À margem da recepção do Prémio Amílcar Cabral, na Universidade de Cabo Verde (Uni-CV), o antigo secretário-executivo da Comissão Económica da ONU para África traçou à imprensa um cenário sombrio sobre os processos eleitorais no continente.
Carlos Lopes avançou que o autoritarismo está sendo reafirmado por meio da contestação das formas tradicionais de representatividade, com a maioria das eleições nos países africanos a ser realizada com duas características.

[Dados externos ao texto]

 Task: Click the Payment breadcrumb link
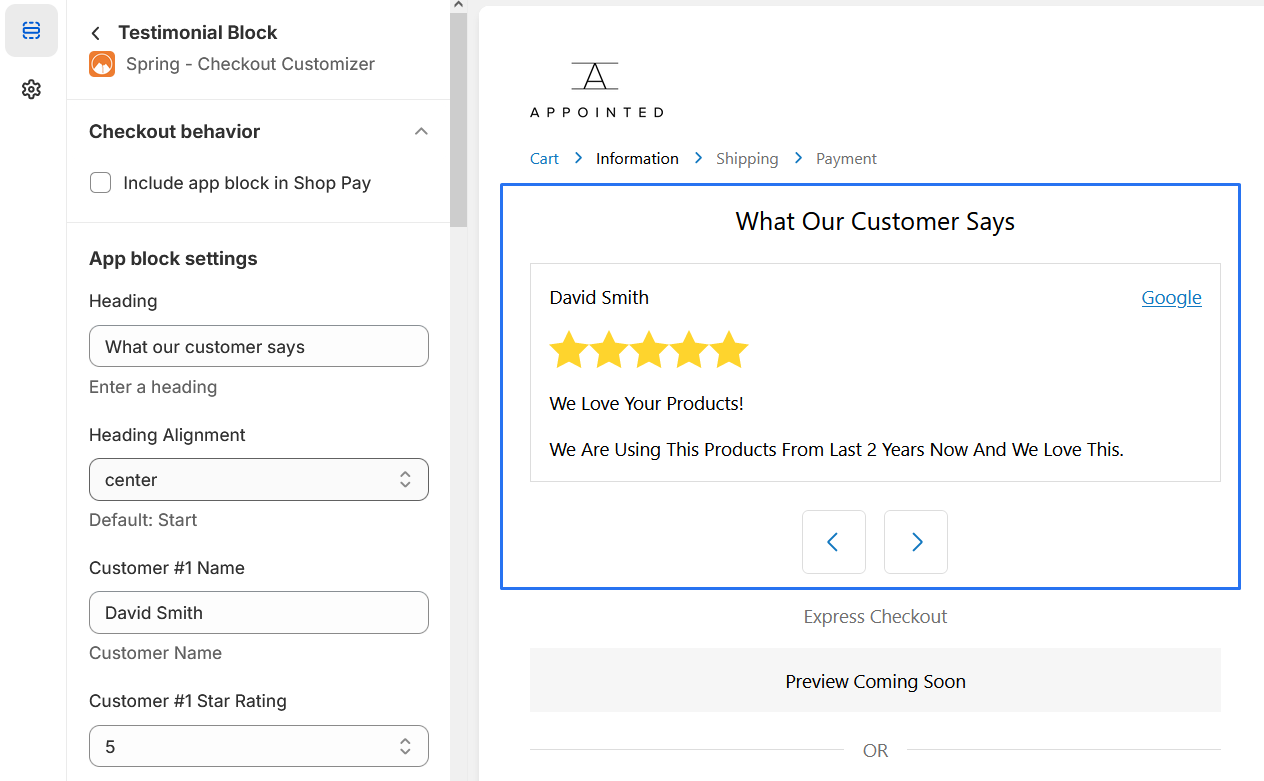click(846, 158)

"A primeira é tentar eliminar os oponentes antes das eleições - dezasseis países fizeram isso nos últimos três anos", denunciou Carlos Lopes, sublinhando que o continente enfrenta uma grave "crise de representatividade" agravada pelo envelhecimento das estruturas políticas face a uma população jovem que não se revê nas instituições.
O especialista analisou o comportamento das novas gerações, referindo que os jovens procuram o "mediatismo" e tendem a retirar o reconhecimento aos poderes eleitos poucos meses após o sufrágio.
A Guiné-Bissau vive uma crise política após o golpe de Estado ocorrido no final de 2025, com um Governo de transição, gerido pelo Comando Militar.